Toronto-based ZenaTech is quietly proving that Canadian hard tech can scale fast—if it crosses the border. On 17 July 2025, the company confirmed it is tripling production capacity at its new plant in Phoenix, Arizona. Staff numbers there will rise from seven to thirty, and output will climb in step. ZenaTech says the expansion follows surging demand from United States defence and border agencies and was first reported by BetaKit.
From Demo Flights to U.S. Demand
ZenaTech’s AI enabled drones handle long-range surveillance, border monitoring and autonomous terrain mapping.

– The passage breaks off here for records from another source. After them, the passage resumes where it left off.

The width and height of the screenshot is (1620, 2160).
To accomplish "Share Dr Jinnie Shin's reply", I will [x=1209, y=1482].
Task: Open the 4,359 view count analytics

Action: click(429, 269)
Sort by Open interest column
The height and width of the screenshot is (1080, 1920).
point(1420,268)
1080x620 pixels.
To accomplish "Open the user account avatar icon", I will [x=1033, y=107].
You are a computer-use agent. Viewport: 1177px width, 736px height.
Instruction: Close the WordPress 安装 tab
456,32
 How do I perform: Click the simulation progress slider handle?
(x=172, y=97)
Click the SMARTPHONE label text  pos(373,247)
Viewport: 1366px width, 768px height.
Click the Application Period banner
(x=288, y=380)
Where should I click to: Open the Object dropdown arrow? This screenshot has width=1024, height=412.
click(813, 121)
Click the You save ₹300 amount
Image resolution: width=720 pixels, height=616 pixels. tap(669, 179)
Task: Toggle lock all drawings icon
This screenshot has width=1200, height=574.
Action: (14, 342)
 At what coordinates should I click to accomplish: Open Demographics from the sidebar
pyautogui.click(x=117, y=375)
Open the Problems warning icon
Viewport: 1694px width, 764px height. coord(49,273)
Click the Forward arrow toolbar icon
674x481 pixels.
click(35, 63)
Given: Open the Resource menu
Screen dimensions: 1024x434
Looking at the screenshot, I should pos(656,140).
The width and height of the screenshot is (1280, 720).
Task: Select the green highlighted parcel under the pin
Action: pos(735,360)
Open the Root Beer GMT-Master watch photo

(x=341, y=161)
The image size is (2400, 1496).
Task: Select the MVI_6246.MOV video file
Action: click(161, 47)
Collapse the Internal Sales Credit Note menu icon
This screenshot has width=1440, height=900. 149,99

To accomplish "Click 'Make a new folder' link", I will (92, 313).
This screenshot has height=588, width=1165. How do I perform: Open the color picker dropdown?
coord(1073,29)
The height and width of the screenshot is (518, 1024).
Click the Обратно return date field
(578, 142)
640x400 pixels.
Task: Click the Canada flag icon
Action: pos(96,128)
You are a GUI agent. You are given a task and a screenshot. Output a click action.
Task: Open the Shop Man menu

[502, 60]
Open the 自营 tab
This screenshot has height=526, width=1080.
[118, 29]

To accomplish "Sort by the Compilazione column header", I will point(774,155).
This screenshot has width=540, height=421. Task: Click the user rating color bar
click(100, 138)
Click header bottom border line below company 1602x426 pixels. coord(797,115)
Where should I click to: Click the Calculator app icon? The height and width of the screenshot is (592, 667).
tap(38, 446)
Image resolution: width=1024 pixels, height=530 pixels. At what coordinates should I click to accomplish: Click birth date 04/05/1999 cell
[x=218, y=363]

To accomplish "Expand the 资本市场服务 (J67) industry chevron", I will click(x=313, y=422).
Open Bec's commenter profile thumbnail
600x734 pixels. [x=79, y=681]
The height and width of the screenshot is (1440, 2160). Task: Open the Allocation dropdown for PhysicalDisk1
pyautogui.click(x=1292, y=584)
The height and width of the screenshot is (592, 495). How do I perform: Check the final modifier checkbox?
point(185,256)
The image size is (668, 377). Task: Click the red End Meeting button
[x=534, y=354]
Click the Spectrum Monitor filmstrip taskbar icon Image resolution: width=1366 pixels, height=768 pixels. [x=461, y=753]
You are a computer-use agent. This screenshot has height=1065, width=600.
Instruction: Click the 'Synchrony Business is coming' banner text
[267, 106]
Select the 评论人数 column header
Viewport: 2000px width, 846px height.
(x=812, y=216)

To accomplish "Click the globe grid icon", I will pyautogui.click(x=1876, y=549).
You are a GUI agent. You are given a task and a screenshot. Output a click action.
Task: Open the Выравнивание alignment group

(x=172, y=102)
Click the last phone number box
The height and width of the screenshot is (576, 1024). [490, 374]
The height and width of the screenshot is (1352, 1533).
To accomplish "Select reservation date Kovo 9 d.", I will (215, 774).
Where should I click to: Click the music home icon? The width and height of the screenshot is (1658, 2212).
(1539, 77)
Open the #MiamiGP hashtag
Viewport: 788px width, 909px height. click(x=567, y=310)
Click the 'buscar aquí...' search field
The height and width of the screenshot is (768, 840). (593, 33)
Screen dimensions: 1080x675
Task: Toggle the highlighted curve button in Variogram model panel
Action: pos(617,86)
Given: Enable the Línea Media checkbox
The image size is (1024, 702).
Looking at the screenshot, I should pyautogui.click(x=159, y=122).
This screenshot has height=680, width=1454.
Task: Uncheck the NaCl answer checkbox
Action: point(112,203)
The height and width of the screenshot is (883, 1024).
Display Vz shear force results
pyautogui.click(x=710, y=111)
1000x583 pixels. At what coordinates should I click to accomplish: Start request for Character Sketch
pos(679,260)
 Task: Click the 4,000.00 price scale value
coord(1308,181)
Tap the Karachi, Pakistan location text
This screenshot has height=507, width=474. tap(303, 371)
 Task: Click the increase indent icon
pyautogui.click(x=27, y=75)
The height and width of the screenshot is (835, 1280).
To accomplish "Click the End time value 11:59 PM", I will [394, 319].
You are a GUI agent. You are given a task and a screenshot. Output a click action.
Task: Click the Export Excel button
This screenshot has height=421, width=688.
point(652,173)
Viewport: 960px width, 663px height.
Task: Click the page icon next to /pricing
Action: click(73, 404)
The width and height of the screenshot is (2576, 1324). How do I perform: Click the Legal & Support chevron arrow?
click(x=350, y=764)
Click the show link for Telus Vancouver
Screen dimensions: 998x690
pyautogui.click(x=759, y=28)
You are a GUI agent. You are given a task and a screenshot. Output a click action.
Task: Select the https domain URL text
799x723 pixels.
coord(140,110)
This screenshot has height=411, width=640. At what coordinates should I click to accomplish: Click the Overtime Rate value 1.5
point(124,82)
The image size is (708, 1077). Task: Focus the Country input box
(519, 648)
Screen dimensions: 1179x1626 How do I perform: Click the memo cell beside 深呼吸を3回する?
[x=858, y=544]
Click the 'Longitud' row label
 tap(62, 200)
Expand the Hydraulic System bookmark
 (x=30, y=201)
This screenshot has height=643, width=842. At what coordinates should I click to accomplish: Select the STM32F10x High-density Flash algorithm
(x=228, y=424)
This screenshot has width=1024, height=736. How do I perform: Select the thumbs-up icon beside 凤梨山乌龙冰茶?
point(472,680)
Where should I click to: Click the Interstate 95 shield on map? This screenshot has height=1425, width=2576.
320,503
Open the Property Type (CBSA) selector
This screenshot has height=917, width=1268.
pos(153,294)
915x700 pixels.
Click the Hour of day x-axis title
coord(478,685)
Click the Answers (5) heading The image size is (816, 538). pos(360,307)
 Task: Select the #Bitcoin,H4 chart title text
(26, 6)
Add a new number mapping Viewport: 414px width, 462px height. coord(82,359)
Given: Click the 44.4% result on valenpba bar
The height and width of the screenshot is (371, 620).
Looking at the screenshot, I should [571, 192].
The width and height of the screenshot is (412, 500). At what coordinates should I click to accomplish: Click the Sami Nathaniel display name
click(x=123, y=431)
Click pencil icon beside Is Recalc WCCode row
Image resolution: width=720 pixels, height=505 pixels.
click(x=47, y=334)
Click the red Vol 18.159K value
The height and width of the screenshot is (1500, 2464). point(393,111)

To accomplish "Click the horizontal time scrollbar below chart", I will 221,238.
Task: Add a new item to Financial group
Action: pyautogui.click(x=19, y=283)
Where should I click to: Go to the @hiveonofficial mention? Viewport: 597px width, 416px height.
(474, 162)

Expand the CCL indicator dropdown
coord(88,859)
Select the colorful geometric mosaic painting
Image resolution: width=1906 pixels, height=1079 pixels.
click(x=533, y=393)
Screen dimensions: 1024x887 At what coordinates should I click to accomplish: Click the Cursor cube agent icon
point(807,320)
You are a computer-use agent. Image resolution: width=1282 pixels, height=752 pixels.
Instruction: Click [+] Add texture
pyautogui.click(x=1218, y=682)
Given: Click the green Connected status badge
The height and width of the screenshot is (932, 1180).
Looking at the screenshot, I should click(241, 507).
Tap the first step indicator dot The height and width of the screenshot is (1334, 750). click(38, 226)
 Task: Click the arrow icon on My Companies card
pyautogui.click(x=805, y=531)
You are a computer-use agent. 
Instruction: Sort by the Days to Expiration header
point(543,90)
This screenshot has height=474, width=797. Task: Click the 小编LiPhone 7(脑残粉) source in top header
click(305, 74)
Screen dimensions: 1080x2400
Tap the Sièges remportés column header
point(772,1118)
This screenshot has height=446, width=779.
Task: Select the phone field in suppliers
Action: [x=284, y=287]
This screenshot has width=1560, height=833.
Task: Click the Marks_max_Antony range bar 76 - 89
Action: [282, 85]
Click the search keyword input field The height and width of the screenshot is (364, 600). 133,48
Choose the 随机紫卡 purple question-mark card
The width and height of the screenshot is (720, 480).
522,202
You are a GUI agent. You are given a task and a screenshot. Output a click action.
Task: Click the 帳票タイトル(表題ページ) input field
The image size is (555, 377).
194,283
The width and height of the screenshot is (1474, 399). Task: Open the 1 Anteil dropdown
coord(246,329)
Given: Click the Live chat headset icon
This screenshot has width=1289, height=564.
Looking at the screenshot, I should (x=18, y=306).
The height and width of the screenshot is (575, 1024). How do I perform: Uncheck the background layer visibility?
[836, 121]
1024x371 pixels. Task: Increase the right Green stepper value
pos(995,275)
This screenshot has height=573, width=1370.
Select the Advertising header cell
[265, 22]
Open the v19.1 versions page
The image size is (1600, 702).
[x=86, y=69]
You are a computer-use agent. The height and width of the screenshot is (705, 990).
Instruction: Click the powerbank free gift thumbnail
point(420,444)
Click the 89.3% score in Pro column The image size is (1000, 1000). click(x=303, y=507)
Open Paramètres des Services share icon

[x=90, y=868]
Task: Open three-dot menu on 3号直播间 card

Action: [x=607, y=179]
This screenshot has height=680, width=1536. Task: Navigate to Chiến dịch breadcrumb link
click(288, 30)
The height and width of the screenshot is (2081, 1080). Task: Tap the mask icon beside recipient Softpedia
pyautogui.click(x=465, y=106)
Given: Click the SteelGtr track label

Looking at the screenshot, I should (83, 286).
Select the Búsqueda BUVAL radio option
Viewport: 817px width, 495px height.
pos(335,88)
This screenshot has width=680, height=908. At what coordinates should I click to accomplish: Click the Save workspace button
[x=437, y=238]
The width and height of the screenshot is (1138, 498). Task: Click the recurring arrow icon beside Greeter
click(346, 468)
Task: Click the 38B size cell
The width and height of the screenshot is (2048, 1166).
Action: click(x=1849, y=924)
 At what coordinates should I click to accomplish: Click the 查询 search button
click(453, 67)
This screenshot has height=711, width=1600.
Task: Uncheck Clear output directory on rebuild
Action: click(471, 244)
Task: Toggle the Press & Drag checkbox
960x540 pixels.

The firm initially targeted civilian environmental work, but recent U.S. policy shifts accelerated interest from public-safety and defence buyers.
“Phoenix gives us the climate, supply chain and proximity to end users,” chief executive Adam Jacoby said in a statement, calling the move a natural progression as American enquiries outpaced domestic uptake.
Why Cross-Border Scale Matters
Few Canadian deep-tech start-ups reach large-scale manufacturing. ZenaTech’s choice highlights how founders can shorten long sales cycles by focusing early on cross-border production partnerships. The United States Department of Homeland Security and Department of Defense have both signalled increased interest in non-lethal autonomous drones, creating an urgency Canada has yet to match.
At a time when Canada’s start-up conversation is dominated by software and generative AI, ZenaTech’s hardware first win stands out. It also raises a policy question: if Ottawa wants industrial sovereignty, it may need to pair R&D funding with faster procurement and manufacturing incentives at home.
ZenaTech is following demand, not hype. Its U.S. pivot shows that Canadian innovation can lead—just not always from Canadian soil.